§ To do
**A.** List every place name (city, country or continent) in the passage on Portuguese dialects below, in the order each first appears.
**B.** Write the next part of the passage on Portuguese dialects below, starting after its final sentence.

§ Passage given
Modern Standard European Portuguese (português padrão or português continental) is based on the Portuguese spoken in the area including and surrounding the cities of Coimbra and Lisbon, in central Portugal. Standard European Portuguese is also the preferred standard by the Portuguese-speaking African countries. As such, and despite the fact that its speakers are dispersed around the world, Portuguese has only two dialects used for learning: the European and the Brazilian. Some aspects and sounds found in many dialects of Brazil are exclusive to South America, and cannot be found in Europe. However, the Santomean Portuguese in Africa may be confused with a Brazilian dialect by its phonology and prosody.
Audio samples of some dialects and accents of Portuguese are available below. There are some differences between the areas but these are the best approximations possible. IPA transcriptions refer to the names in local pronunciation.

§ Dataset content

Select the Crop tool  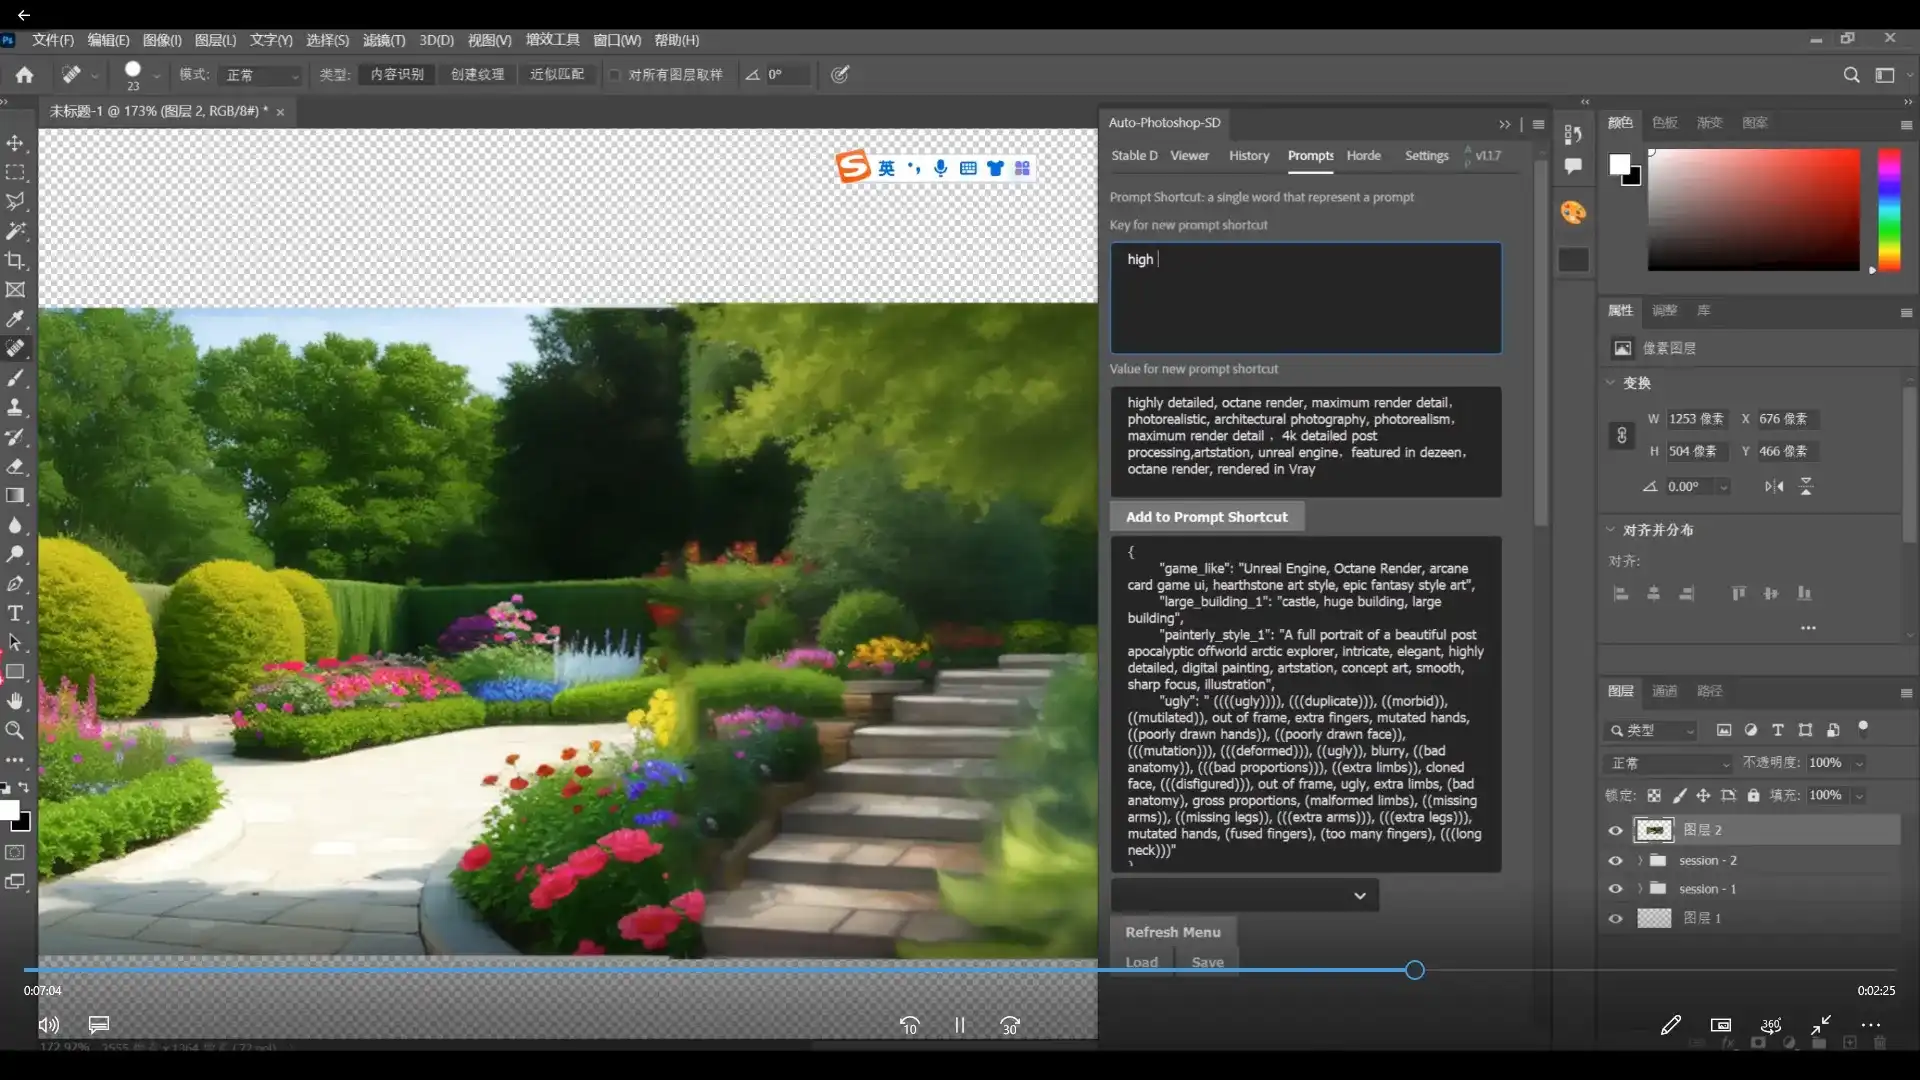pyautogui.click(x=15, y=261)
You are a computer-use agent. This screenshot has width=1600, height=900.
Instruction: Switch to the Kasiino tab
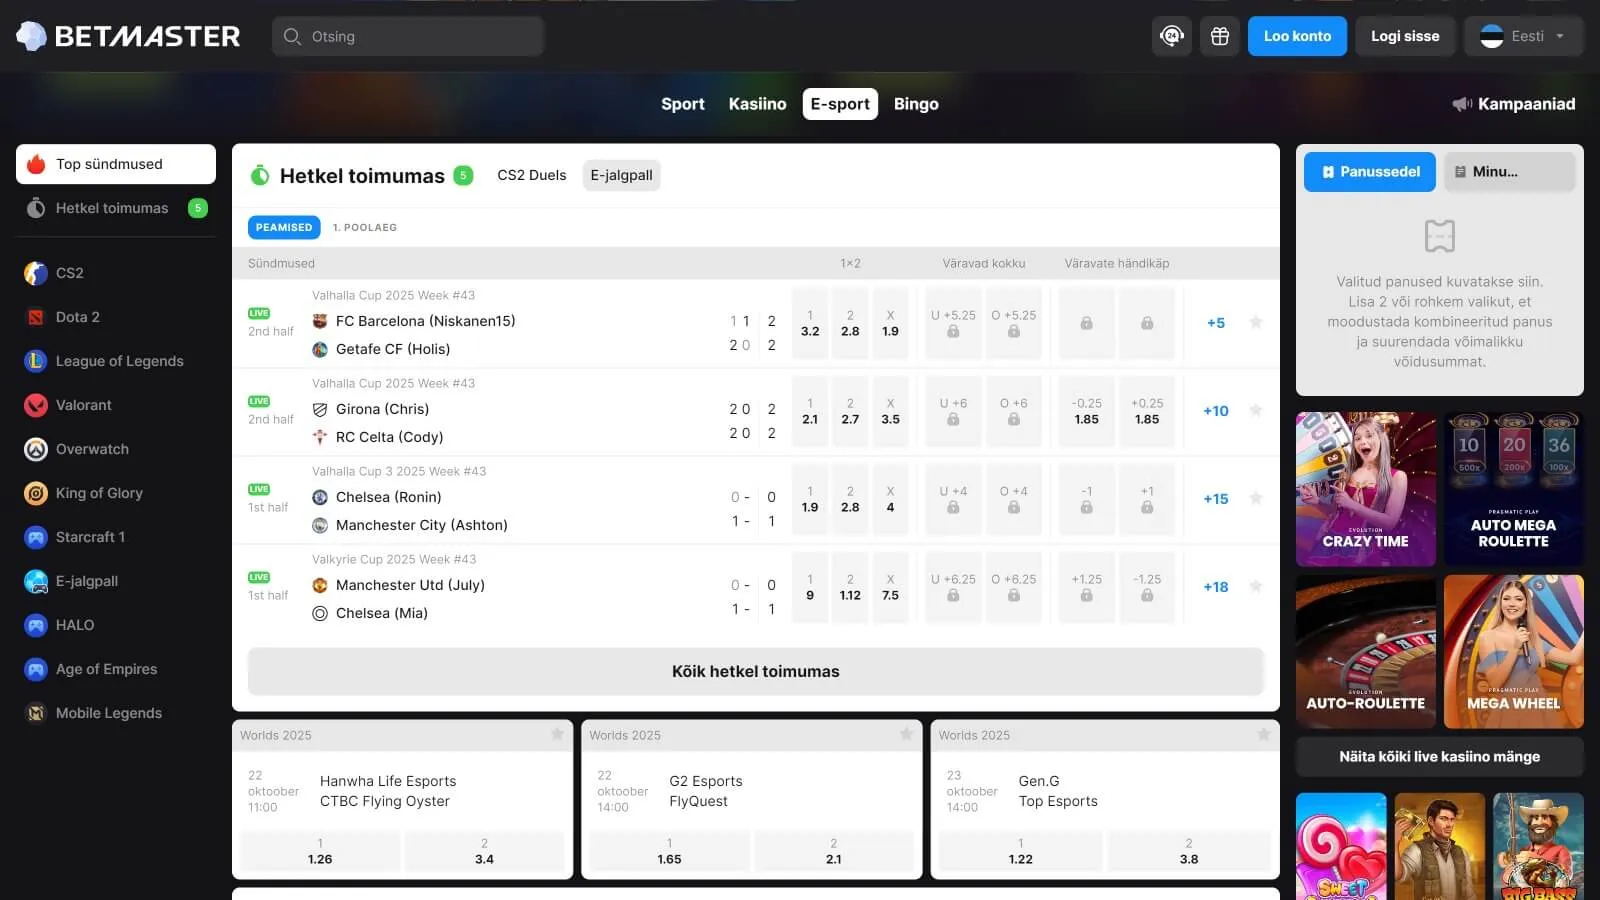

§ Answers to the problems
**A.** Coimbra, Lisbon, Portugal, Brazil, South America, Europe, Africa

**B.**
- Caipira — Spoken in the states of São Paulo (most markedly on the countryside and rural areas); southern Minas Gerais, northern Paraná and southeastern Mato Grosso do Sul. Depending on the vision of what constitutes caipira, Triângulo Mineiro, border areas of Goiás and the remaining parts of Mato Grosso do Sul are included, and the frontier of caipira in Minas Gerais is expanded further northerly, though not reaching metropolitan Belo Horizonte. It is often said that caipira appeared by decreolization of the língua brasílica and the related língua geral paulista, then spoken in almost all of what is now São Paulo, a former lingua franca in most of the contemporary Centro-Sul of Brazil before the 18th century, brought by the bandeirantes, interior pioneers of Colonial Brazil, closely related to its northern counterpart Nheengatu, and that is why the dialect shows many general differences from other variants of the language. It has striking remarkable differences in comparison to other Brazilian dialects in phonology, prosody and grammar, often stigmatized as being strongly associated with a substandard variant, now mostly rural.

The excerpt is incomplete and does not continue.